# Need Advice on Employability



## Jonathan.R (Jun 28, 2012)

Good morning everyone!

I am having a difficult time evaluating my chances of gaining employment in Hong Kong, and I would greatly appreciate any help/insight from the business community on this.

I am an American student that is about to graduate with a Economics/Finance Bachelor's degree. I have 3.5 years (full and part-time) of Marketing and Data Analysis experience, and 2.5 years of regular retail experience.

Unfortunately, my Cantonese and Mandarin skills leave a lot to be desired. When looking at job listings online, many of them seem to ask for fluency in Cantonese as well as English.

What are my real chances of finding an entry-level finance or analyst job in HK? 
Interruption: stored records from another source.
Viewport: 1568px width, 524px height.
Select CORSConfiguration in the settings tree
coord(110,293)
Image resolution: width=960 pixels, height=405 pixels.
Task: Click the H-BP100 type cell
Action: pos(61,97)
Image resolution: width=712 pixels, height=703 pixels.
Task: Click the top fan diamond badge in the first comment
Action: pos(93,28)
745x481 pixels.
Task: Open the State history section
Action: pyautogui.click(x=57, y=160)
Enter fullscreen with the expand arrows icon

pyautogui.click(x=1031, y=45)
I am also contemplating getting a Master's in Economics from HKU...would this greatly improve my employability?

Thank you for any and all advice.

Best,
Jonathan


----------



## JWilliamson (May 31, 2010)

Not knowing Cantonese nor Mandarin does not mean you wont be able to find a job. Knowing them will open more doors for you. Most expats do not know either of the local language but do speak the international language of work. So if you have the skills and abilities that are needed to make money for the company then you will be hired.


----------



## lorgnette (Dec 19, 2010)

Most expats at upper management or technical levels could live/work/stay without knowledge in local dialects and languages eg without Korean or Japanese language skills in Korea and Japan. 

In HK although English is widely spoken, it is not universally spoken/written over the islands, so for many employees, essentially Cantonese or Mandarin knowledge is a necessity in HK (and highlighted in classifieds). Typically, unless the position is high level management dealing with other high level staff, probably a portion of section of interview will be conducted in M or C. 

In some instances, you might find a rare global company vertically up without using M/C in HK


----------



## lxinuk (Mar 18, 2012)

Jonathan.R said:


> Good morning everyone!
> 
> I am having a difficult time evaluating my chances of gaining employment in Hong Kong, and I would greatly appreciate any help/insight from the business community on this.
> 
> ...


You won't know your employability until you apply and explore!

I lived in HK for 8 years with only manners, numbers and a few direction words. I have many friends in a similar situation. It depends on job, company, amount of contact with locals. I'm not boasting about how blinking English I am with my phobia of language, it is disgusting and as a nation we should be ashamed, however generally it is better to travel, broaden the mind, and be 'nice' than to let language hold you back. Go for it!


----------



## Jonathan.R (Jun 28, 2012)

Thanks so much for the advice everyone. I really appreciate it!
I just might make a go of this. If I am determined, and have the credentials to be attractive to employers, it just may work out.

Thanks again!


----------